Dziesiątki rannych po starciach z policją w Tbilisi. Demonstranci próbowali wedrzeć się do parlamentu po wystąpieniu deputowanego z Rosji

Policja użyła gumowych kul i armatek wodnych przeciw demonstrantom, którzy próbowali wtargnąć do budynku parlamentu w Tbilisi. Co najmniej 69 osób, w tym 39 policjantów, trafiło do szpitala.
Wcześniej policja użyła gazu łzawiącego wobec tysięcy demonstrantów, którzy domagali się dymisji rządu. Ostatecznie policji udało się powtrzymać szturm na budynek parlamentu.
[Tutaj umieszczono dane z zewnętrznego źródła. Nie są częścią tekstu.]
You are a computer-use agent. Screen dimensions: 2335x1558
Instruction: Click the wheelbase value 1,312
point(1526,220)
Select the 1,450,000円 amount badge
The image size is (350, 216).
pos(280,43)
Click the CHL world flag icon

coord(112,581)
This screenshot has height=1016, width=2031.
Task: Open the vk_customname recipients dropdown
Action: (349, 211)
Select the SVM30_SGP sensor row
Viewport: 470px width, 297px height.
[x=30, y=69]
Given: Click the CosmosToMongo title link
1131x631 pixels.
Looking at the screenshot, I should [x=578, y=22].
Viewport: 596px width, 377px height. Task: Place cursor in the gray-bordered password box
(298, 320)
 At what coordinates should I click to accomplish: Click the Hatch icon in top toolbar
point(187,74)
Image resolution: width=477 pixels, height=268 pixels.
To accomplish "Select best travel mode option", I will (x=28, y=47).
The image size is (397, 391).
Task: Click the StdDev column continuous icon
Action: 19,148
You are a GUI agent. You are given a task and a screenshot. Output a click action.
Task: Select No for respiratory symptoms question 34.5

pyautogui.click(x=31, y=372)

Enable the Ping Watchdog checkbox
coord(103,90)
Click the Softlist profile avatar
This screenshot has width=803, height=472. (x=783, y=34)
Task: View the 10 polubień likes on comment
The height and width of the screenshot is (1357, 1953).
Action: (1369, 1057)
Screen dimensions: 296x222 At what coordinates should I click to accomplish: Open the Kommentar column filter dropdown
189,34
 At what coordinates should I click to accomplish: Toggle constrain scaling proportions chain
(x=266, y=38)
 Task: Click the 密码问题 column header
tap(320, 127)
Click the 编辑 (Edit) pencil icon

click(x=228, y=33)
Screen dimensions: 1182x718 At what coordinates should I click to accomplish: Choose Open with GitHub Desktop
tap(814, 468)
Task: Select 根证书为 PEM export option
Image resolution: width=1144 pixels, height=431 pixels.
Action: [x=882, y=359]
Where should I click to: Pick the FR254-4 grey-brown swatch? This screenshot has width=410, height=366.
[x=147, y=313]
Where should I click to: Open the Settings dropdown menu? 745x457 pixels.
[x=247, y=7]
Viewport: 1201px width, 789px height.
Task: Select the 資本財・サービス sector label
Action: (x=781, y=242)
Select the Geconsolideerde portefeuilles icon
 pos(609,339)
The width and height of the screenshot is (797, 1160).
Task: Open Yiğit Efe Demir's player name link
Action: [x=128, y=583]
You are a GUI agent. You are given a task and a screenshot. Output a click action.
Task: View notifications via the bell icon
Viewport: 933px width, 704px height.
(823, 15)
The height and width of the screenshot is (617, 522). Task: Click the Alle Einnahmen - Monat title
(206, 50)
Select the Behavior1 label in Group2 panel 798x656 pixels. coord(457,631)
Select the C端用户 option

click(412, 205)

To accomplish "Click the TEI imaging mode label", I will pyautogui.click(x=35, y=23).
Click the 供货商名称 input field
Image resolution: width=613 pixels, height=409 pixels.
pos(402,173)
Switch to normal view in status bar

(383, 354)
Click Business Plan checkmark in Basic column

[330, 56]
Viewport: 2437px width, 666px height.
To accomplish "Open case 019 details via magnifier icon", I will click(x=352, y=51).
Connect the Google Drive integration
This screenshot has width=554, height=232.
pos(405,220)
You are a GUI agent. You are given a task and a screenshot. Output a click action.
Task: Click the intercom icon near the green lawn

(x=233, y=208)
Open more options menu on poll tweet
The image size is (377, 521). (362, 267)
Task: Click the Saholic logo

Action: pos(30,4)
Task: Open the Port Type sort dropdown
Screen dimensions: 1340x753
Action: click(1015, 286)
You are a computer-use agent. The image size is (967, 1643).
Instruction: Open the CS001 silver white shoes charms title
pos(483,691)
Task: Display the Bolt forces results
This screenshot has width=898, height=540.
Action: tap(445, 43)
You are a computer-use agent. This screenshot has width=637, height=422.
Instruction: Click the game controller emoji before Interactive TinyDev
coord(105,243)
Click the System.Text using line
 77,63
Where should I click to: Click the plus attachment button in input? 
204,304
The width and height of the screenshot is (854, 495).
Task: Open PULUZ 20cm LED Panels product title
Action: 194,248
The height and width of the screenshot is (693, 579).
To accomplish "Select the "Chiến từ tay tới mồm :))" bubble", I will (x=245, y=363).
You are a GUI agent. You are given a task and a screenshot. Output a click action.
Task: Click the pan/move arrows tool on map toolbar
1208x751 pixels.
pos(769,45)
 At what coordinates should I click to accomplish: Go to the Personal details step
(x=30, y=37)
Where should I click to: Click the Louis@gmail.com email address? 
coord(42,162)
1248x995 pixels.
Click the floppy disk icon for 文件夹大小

Niepokój wywołało wystąpienie deputowanego rosyjskiej Dumy Siergieja Gawrilowa, który w gruzińskim parlamencie przemawiał po rosyjsku z miejsca przewodniczącego.

Rosjanin przebywa w Gruzji przy okazji międzynarodowego spotkania parlamentarzystów z państw prawosławnych. Grupa opozycyjnych gruzińskich deputowanych poprosiła, by delegacja rosyjska opuściła budynek parlamentu.

Gawriłow popiera apele o niepodległość gruzińskich separatystycznych regionów Abchazji i Osetii Południowej, nad którymi Gruzja straciła kontrolę w wojnie z Rosją w 2008 roku.

Wielu protestujących w Tbilisi trzymało flagi Gruzji i Unii Europejskiej oraz transparenty z hasłem “Rosja jest okupantem”. Demonstranci wykrzykiwali ponadto hasła przeciwko prezydentowi Rosji Władimirowi Putinowi.